You can also make confidential smart contract calls on Sapphire. If you
use msg.sender
for access control in your contract, the call must be
signed, otherwise msg.sender
will be zeroed. On the other hand, set the
from
address to all zeros, if you want to avoid annoying signature popups in
the user's wallet for calls that do not need to be signed. The JS library will
do this for you.
:::note
Inside the smart contract code, there is no way of knowing whether the client's call data were originally encrypted or not.
:::
The Sapphire state model is like Ethereum's except for all state being encrypted and not accessible to anyone except the contract. The contract, executing in an active (attested) Oasis compute node is the only entity that can request its state encryption key from the Oasis key manager. Both the keys and values of the items stored in state are encrypted, but the size of either is not hidden. Your app may need to pad state items to a constant length, or use other obfuscation. Observers may also be able to infer computation based on storage access patterns, so you may need to obfuscate that, too. See Security chapter for more recommendations.

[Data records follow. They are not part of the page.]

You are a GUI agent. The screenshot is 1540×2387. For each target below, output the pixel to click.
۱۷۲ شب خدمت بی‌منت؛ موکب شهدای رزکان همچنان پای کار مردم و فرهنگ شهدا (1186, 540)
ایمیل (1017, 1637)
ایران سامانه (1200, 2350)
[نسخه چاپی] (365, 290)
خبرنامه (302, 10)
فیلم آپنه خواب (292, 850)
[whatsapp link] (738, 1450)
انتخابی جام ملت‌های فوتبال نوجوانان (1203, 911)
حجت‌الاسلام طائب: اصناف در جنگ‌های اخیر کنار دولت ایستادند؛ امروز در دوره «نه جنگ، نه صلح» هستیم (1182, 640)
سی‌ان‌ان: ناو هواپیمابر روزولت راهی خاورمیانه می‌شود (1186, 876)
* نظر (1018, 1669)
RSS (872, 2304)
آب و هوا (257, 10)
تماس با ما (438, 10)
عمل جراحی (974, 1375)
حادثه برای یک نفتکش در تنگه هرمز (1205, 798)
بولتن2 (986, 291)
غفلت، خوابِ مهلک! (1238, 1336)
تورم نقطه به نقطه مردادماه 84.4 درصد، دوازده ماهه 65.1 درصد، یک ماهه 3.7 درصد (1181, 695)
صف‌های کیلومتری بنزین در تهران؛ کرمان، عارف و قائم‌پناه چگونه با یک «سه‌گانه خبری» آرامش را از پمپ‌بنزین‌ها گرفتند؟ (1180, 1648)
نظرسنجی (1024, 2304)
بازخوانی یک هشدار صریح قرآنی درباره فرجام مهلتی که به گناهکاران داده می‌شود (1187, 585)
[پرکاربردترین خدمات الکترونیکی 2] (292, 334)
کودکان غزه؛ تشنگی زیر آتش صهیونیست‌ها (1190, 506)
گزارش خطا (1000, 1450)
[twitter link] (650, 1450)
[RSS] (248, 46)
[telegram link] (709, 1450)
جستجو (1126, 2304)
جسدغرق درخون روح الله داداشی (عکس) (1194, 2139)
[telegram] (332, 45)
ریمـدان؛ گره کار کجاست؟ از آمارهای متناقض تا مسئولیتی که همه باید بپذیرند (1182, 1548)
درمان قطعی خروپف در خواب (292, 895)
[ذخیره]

:::danger Contract state leaks a fine-grained access pattern
Contract state is backed by an encrypted key-value store. However, the trace of encrypted records is leaked to the compute node. As a concrete example, an ERC-20 token transfer would leak which encrypted record is for the sender's account balance and which is for the receiver's account balance. Such a token would be traceable from sender address to receiver address. Obfuscating the storage access patterns may be done by using an ORAM implementation.
:::
Contract state may be made available to third parties through logs/events, or explicit getters.
Contract logs/events (e.g., those emitted by the Solidity emit
keyword)
are exactly like Ethereum. Data contained in events is not encrypted.
Precompiled contracts are available to help you encrypt data that you can
then pack into an event, however.
:::danger Unmodified contracts may leak state through logs
Base contracts like those provided by OpenZeppelin often emit logs containing
private information. If you don't know they're doing that, you might undermine
the confidentiality of your state. As a concrete example, the ERC-20 spec
requires implementers to emit an event Transfer(from, to, amount)
, which is
obviously problematic if you're writing a confidential token. What you can
do instead is fork that contract and remove the offending emissions.